Retype each line below precisely and omit all images.

## Excerpted records
^^^^

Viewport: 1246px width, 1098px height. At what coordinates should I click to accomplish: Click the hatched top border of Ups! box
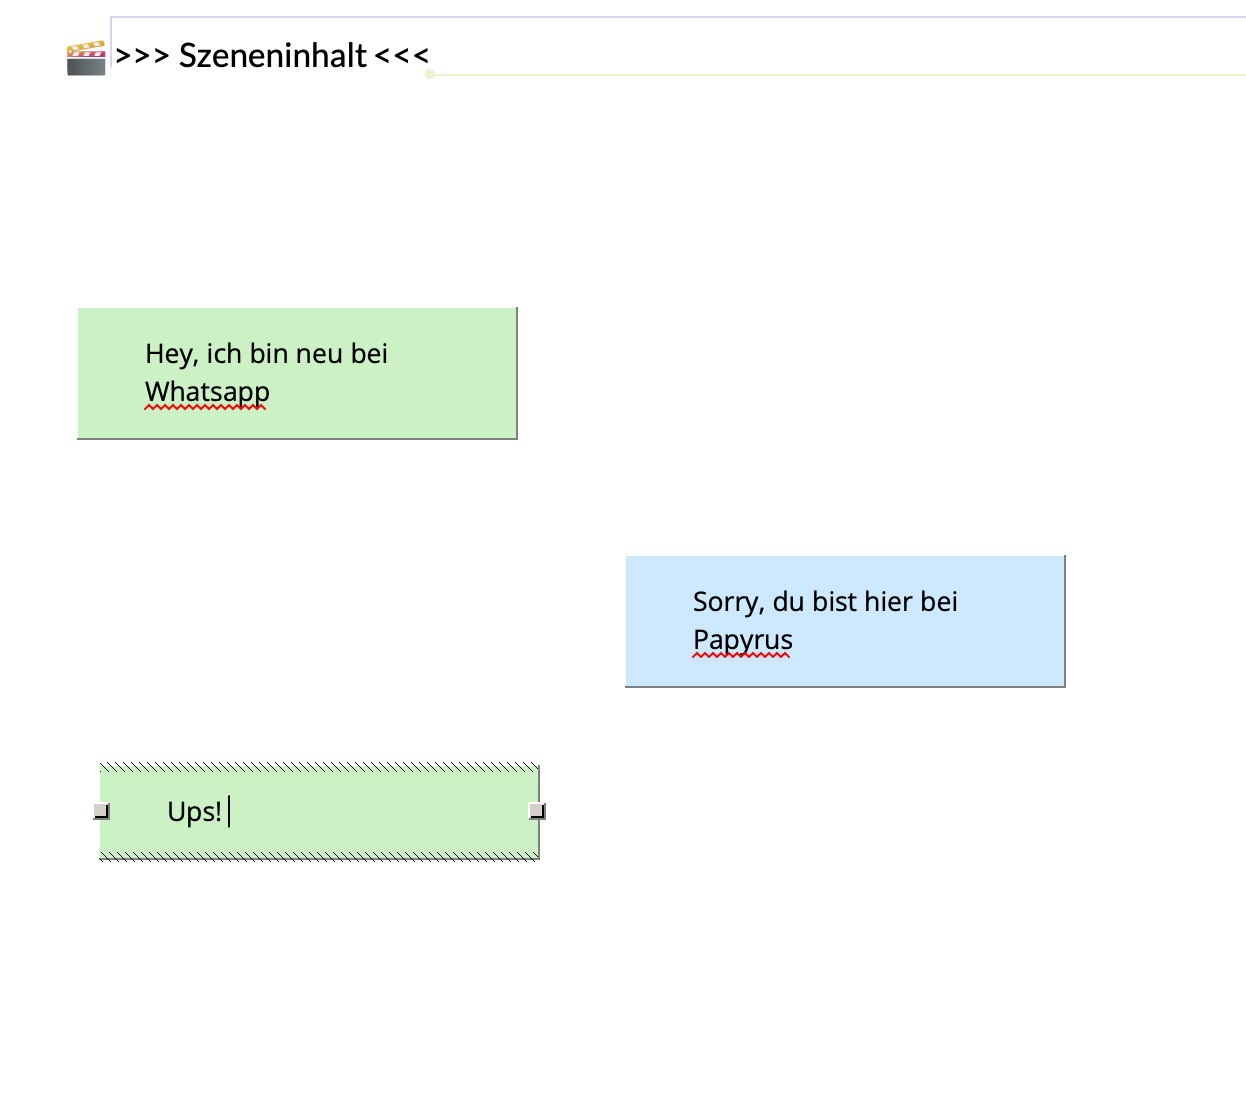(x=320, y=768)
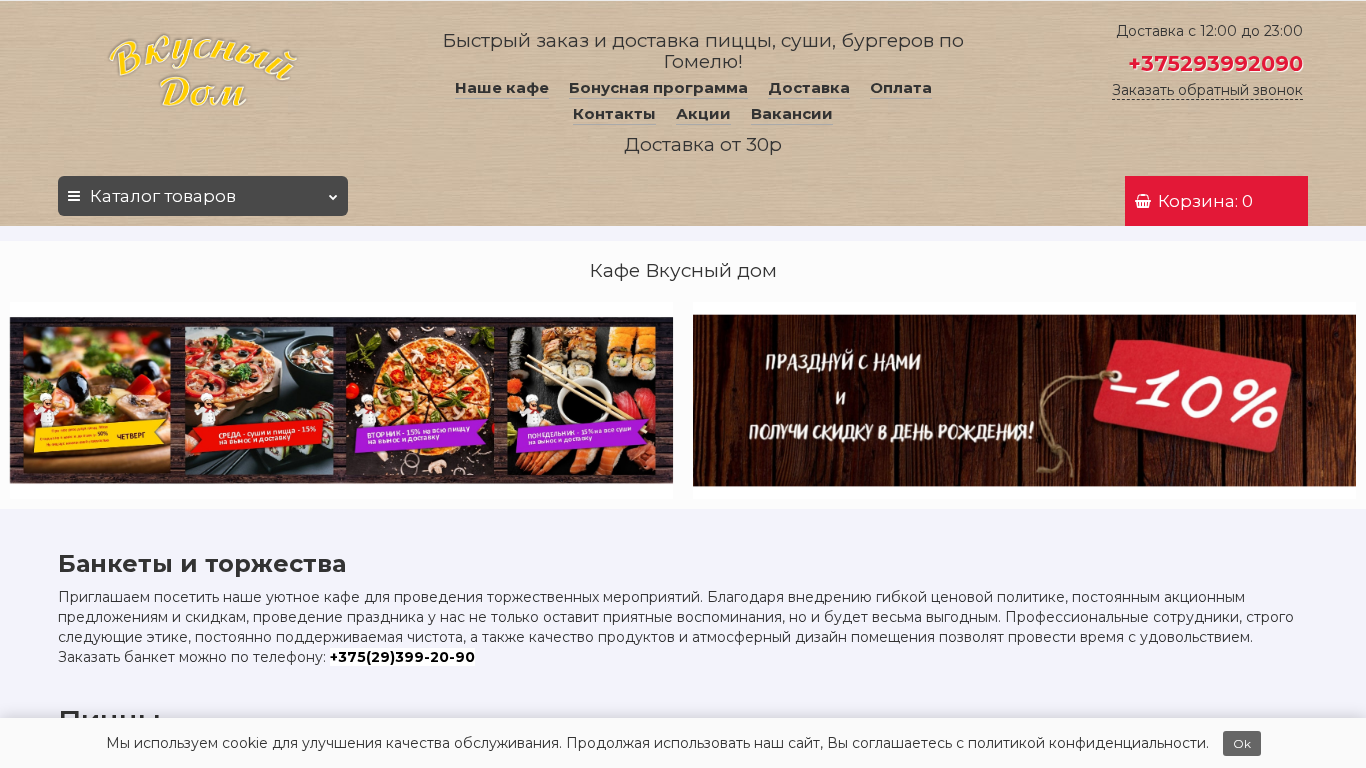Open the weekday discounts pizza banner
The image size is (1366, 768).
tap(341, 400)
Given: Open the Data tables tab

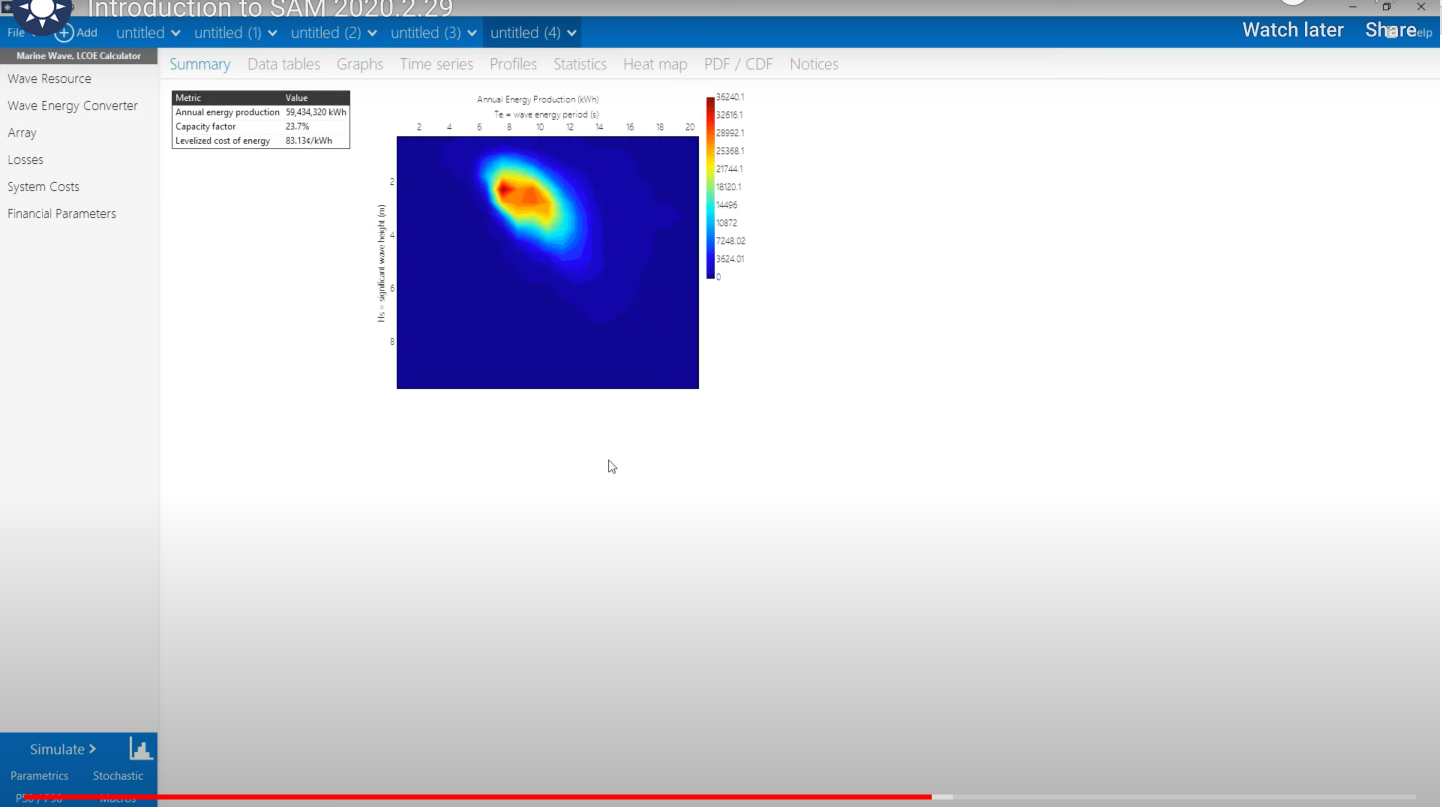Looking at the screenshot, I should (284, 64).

^^^^

## Result of the exercise
Viewport: 1246px width, 1098px height. At what coordinates should I click to accomplish: Click the hatched top border of Ups! box
(x=320, y=768)
Open the weekday discounts pizza banner
The image size is (1366, 768).
tap(341, 400)
Given: Open the Data tables tab

Looking at the screenshot, I should (284, 64).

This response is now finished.